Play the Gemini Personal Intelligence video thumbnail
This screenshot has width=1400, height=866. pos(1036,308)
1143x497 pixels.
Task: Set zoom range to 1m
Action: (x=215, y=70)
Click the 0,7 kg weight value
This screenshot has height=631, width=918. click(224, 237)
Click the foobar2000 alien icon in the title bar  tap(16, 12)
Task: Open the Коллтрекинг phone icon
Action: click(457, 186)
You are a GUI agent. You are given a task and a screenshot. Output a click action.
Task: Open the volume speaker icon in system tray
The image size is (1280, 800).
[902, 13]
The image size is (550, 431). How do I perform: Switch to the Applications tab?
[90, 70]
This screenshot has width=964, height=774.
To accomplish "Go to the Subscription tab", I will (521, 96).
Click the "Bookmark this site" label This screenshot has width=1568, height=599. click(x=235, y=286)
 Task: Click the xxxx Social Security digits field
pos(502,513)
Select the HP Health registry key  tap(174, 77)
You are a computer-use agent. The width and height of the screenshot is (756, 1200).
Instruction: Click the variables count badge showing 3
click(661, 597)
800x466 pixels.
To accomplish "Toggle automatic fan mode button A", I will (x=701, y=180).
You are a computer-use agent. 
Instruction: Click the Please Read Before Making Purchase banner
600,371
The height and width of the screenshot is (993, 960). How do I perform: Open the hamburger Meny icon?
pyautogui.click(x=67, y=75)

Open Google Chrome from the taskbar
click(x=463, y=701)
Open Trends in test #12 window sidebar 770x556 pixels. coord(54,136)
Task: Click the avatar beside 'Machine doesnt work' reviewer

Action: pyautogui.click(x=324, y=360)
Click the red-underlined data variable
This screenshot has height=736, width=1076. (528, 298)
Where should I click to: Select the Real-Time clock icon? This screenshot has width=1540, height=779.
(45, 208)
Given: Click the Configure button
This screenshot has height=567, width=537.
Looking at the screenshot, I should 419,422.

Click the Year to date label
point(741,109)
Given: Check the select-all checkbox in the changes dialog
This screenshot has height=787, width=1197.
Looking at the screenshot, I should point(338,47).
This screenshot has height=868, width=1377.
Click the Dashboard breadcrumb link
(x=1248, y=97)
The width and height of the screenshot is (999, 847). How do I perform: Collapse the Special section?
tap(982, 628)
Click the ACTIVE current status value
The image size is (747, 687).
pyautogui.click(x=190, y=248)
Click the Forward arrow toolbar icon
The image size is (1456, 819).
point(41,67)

§

▸ Objective: Copy out every line above word for word.

▸ Output:
Play the Gemini Personal Intelligence video thumbnail
This screenshot has width=1400, height=866. pos(1036,308)
1143x497 pixels.
Task: Set zoom range to 1m
Action: (x=215, y=70)
Click the 0,7 kg weight value
This screenshot has height=631, width=918. click(224, 237)
Click the foobar2000 alien icon in the title bar  tap(16, 12)
Task: Open the Коллтрекинг phone icon
Action: click(457, 186)
You are a GUI agent. You are given a task and a screenshot. Output a click action.
Task: Open the volume speaker icon in system tray
The image size is (1280, 800).
[902, 13]
The image size is (550, 431). How do I perform: Switch to the Applications tab?
[90, 70]
This screenshot has width=964, height=774.
To accomplish "Go to the Subscription tab", I will (521, 96).
Click the "Bookmark this site" label This screenshot has width=1568, height=599. click(x=235, y=286)
 Task: Click the xxxx Social Security digits field
pos(502,513)
Select the HP Health registry key  tap(174, 77)
You are a computer-use agent. The width and height of the screenshot is (756, 1200).
Instruction: Click the variables count badge showing 3
click(661, 597)
800x466 pixels.
To accomplish "Toggle automatic fan mode button A", I will (x=701, y=180).
You are a computer-use agent. 
Instruction: Click the Please Read Before Making Purchase banner
600,371
The height and width of the screenshot is (993, 960). How do I perform: Open the hamburger Meny icon?
pyautogui.click(x=67, y=75)

Open Google Chrome from the taskbar
click(x=463, y=701)
Open Trends in test #12 window sidebar 770x556 pixels. coord(54,136)
Task: Click the avatar beside 'Machine doesnt work' reviewer

Action: pyautogui.click(x=324, y=360)
Click the red-underlined data variable
This screenshot has height=736, width=1076. (528, 298)
Where should I click to: Select the Real-Time clock icon? This screenshot has width=1540, height=779.
(45, 208)
Given: Click the Configure button
This screenshot has height=567, width=537.
Looking at the screenshot, I should 419,422.

Click the Year to date label
point(741,109)
Given: Check the select-all checkbox in the changes dialog
This screenshot has height=787, width=1197.
Looking at the screenshot, I should point(338,47).
This screenshot has height=868, width=1377.
Click the Dashboard breadcrumb link
(x=1248, y=97)
The width and height of the screenshot is (999, 847). How do I perform: Collapse the Special section?
tap(982, 628)
Click the ACTIVE current status value
The image size is (747, 687).
pyautogui.click(x=190, y=248)
Click the Forward arrow toolbar icon
The image size is (1456, 819).
point(41,67)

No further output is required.